Comment 36 Jarod Wilson 2008-07-09 21:14:41 EDT
So we've got a work-around patch in place right now, but it probably could stand
to be tweaked a bit to better explain the issue, and note that its a xen kernel
issue that should be fixed in RHEL5.3... Do we want to throw some of the failure
check fixups from Jim into the rawhide package? (I have them here locally in a
build, I can add them to rawhide coreutils if so desired). If so desired, I can
rework the work-around patch a bit as well.
Comment 37 Ondrej Vasik 2008-07-10 04:01:31 EDT
What kind of changes you want to do in the Jim's workaround? Some diagnostics?
I'm ok with changes in rawhide if the package will be still buildable in koji
(no failures in test-suite).

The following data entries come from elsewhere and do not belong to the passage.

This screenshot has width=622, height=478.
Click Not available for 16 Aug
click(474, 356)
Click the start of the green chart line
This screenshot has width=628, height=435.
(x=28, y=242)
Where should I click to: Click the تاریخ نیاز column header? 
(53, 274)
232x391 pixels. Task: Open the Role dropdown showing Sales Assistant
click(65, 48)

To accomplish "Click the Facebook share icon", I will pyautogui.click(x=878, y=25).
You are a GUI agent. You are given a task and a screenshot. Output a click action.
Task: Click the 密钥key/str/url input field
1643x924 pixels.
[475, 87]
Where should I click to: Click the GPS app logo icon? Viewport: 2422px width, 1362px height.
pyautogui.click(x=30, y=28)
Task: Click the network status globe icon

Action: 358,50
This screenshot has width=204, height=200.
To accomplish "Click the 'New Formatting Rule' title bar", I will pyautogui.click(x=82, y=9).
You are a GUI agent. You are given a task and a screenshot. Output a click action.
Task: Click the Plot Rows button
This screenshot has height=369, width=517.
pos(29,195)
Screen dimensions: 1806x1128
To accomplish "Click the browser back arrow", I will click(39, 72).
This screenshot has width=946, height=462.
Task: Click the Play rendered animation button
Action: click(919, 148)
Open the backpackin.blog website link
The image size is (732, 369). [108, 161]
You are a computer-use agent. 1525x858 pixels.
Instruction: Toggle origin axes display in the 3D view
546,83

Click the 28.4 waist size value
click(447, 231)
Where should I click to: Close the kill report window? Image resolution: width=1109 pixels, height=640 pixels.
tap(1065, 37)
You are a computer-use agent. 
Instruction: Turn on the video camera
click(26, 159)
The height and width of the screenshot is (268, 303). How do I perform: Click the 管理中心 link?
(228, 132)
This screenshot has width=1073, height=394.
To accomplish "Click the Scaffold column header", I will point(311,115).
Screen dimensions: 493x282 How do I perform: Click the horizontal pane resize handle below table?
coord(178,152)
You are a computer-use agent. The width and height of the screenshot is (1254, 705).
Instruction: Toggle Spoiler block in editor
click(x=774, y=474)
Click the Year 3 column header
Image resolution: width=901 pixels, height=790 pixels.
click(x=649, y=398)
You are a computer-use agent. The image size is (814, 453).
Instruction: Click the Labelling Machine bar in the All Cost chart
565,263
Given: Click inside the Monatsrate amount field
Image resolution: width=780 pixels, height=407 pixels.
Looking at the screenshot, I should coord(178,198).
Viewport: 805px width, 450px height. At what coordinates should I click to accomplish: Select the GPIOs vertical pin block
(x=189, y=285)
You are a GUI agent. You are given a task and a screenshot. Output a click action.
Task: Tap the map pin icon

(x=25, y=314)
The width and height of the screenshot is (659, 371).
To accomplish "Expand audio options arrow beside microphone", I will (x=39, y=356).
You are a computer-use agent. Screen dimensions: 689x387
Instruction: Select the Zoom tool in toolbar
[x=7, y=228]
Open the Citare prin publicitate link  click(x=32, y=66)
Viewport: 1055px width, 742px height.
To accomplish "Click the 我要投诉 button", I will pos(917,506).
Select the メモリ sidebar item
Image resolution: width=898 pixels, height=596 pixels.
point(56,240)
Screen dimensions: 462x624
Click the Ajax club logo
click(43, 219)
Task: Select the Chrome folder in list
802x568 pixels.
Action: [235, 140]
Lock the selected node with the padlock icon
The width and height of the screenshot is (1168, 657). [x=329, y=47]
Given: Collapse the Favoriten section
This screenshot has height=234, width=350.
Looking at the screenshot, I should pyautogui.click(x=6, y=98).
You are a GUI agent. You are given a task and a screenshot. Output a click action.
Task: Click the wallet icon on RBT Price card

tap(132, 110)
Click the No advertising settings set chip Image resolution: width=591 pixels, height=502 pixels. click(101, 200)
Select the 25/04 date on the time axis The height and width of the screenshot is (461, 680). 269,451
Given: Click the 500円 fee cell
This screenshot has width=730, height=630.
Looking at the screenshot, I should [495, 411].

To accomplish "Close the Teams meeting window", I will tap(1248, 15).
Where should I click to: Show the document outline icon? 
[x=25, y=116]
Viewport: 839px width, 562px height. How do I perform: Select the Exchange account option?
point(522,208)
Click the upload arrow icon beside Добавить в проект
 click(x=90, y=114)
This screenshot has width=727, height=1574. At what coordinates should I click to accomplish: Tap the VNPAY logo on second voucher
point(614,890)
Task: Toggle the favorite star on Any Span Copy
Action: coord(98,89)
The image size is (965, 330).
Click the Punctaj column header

Thanks for working on that.
Comment 38 Jarod Wilson 2008-08-21 09:46:04 EDT
Sorry for the delay, got distracted by other stuff... What I was intending to add were the patches from Jim to fix up some of the tests, then a clarification of the comments in the source regarding what's going on when a bogus exit code of 280 is received.
Comment 39 Chris Lalancette 2008-08-21 10:01:34 EDT
     Hm, actually, I forgot about this since it went into 5.3 already.  Did we want to nominate this for the z-stream instead of applying a userspace workaround?  Or is it too late for that?

Chris Lalancette
Comment 40 Ondrej Vasik 2008-08-21 10:06:47 EDT
(In reply to comment #38)
> Sorry for the delay, got distracted by other stuff... What I was intending to
> add were the patches from Jim to fix up some of the tests, then a clarification
> of the comments in the source regarding what's going on when a bogus exit code
> of 280 is received.

No problem, if you still want to do that in coreutils, feel free to request commit ACL's for coreutils devel at https://admin.fedoraproject.org/pkgdb/packages/name/coreutils . Or you could just send me patches and I will apply it to devel branch.
Comment 41 Jarod Wilson 2008-08-28 17:49:02 EDT
Re comment #39: given that we've apparently got other syscalls triggering similar bugs in other builds, I think infra would really appreciate it if we can get a patched kernel onto the build systems, and it being an official z-stream kernel would be highly preferred.

Re comment #40: I've requested commit privs for coreutils, will go ahead and commit that stuff when I get a chance.
Comment 42 Jarod Wilson 2008-08-28 17:50:12 EDT
For cross-referencing purposes... bug 459442 is the 'other syscalls triggering' bug referred to in comment #41.
Comment 43 Chris Lalancette 2008-08-29 03:17:57 EDT
     OK, thanks for the info.  I'll request z-stream on the other bug (BZ 453394).

Chris Lalancette
Comment 44 Jarod Wilson 2008-10-06 16:31:11 EDT
Ugh, I take forever sometimes. Finally just committed the testsuite workarounds from upstream, as well as the minor modification of the comments regarding why we were getting that 280 return code. Tagged and building now.

Hm. Maybe this bug should be flipped back to rawhide and component coreutils... I think all the RHEL stuff has been taken care of now.